# Instruction 1
In the DuckDB performance text below, retype the passage from "One parameter that" up to and including "is a tradeoff.".

# Excerpt to read
-- START --

Sort the First Few Characters of Strings

Approximate sorting works well for improving read performance. In the zone maps of VARCHAR columns, DuckDB stores just the first 8 bytes of the min and max string values. As a result, there is no need to sort more than the first 8 bytes (8 ASCII characters)!

This has an added benefit of faster sorting, as the runtime of DuckDB's radix sort algorithm is sensitive to the length of strings (by design!). The time complexity of the algorithm is O(nk), where n is the number of rows, and k is the width of the sorting key. Sorting by just the first few characters of a VARCHAR can be quicker and less compute intensive while achieving similar read performance. DuckDB's VARCHAR data type also inlines strings when they are under 12 bytes, so working with short strings is faster for that reason as well. For example:

CREATE OR REPLACE TABLE sorted_table AS
    FROM unsorted_table
    ORDER BY varchar_column_to_sort[:8];

DuckDB's friendly SQL allows bracket notation for string slicing!

Filter by More Columns

Adding filters to a WHERE clause can be helpful if those columns being filtered have any kind of approximate order. For example, instead of just filtering by customer_id, if the table is sorted by customer_type, include that in the query also. Often, if the customer_id is known at query time, it is possible to know other metadata as well.

Adjust the Row Group Size

One parameter that can be tuned for specific workloads is the number of rows within a row group (the ROW_GROUP_SIZE). If there are many unique values within a column being filtered on, then a smaller number of rows per row group could reduce the total number of rows that must be scanned. However, there is an overhead of checking metadata more often when row groups are smaller, so there is a tradeoff.

-- END --

# Instruction 2
Pull out each line of the records below that holds the string "will".

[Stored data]
-- START --

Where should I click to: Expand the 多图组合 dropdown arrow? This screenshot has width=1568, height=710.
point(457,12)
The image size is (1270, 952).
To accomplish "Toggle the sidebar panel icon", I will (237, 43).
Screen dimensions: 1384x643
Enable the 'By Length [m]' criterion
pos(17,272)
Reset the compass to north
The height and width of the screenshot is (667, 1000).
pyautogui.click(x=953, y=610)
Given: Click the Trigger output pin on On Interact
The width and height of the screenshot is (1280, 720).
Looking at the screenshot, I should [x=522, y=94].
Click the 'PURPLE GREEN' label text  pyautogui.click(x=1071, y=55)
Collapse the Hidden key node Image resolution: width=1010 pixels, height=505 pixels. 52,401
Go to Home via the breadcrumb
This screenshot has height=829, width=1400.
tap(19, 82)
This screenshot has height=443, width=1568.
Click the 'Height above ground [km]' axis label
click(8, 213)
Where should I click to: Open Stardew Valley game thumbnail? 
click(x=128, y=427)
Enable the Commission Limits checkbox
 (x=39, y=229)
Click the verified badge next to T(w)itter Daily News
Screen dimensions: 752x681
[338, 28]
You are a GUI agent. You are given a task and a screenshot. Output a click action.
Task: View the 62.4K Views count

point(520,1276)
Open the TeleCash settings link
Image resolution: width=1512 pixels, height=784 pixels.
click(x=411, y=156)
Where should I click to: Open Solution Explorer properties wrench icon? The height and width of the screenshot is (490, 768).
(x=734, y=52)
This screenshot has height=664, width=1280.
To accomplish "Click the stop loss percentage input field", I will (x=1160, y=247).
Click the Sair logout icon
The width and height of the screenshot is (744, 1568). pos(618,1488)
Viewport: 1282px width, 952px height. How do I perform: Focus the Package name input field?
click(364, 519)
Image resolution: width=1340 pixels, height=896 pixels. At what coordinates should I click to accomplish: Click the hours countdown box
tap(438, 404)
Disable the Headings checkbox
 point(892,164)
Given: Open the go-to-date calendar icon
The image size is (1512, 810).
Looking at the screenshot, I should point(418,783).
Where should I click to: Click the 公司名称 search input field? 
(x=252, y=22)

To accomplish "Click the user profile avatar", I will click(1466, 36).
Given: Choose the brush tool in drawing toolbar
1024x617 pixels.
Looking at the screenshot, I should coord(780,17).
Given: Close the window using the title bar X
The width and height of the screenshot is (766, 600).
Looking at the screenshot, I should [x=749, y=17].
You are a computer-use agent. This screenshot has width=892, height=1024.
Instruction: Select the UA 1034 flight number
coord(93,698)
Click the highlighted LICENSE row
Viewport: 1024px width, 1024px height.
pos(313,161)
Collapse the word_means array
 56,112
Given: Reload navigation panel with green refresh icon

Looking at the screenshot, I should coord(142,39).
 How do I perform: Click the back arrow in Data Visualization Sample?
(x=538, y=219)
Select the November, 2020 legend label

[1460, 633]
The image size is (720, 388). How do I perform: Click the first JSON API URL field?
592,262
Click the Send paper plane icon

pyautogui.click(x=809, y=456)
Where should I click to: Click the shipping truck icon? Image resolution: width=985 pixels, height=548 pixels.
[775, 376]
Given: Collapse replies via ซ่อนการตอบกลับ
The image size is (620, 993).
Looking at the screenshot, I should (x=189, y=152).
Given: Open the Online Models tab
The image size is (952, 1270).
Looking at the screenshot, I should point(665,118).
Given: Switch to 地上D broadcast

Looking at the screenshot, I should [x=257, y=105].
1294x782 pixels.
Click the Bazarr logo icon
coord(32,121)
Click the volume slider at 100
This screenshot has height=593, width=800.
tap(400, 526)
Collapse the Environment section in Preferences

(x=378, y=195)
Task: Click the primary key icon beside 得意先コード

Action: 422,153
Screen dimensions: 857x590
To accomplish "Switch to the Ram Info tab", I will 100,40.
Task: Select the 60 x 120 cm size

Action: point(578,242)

-- END --

# Final result 1
One parameter that can be tuned for specific workloads is the number of rows within a row group (the ROW_GROUP_SIZE). If there are many unique values within a column being filtered on, then a smaller number of rows per row group could reduce the total number of rows that must be scanned. However, there is an overhead of checking metadata more often when row groups are smaller, so there is a tradeoff.

# Final result 2
To accomplish "Toggle the sidebar panel icon", I will (237, 43).
To accomplish "Click the stop loss percentage input field", I will (x=1160, y=247).
To accomplish "Click the user profile avatar", I will click(1466, 36).
To accomplish "Switch to the Ram Info tab", I will 100,40.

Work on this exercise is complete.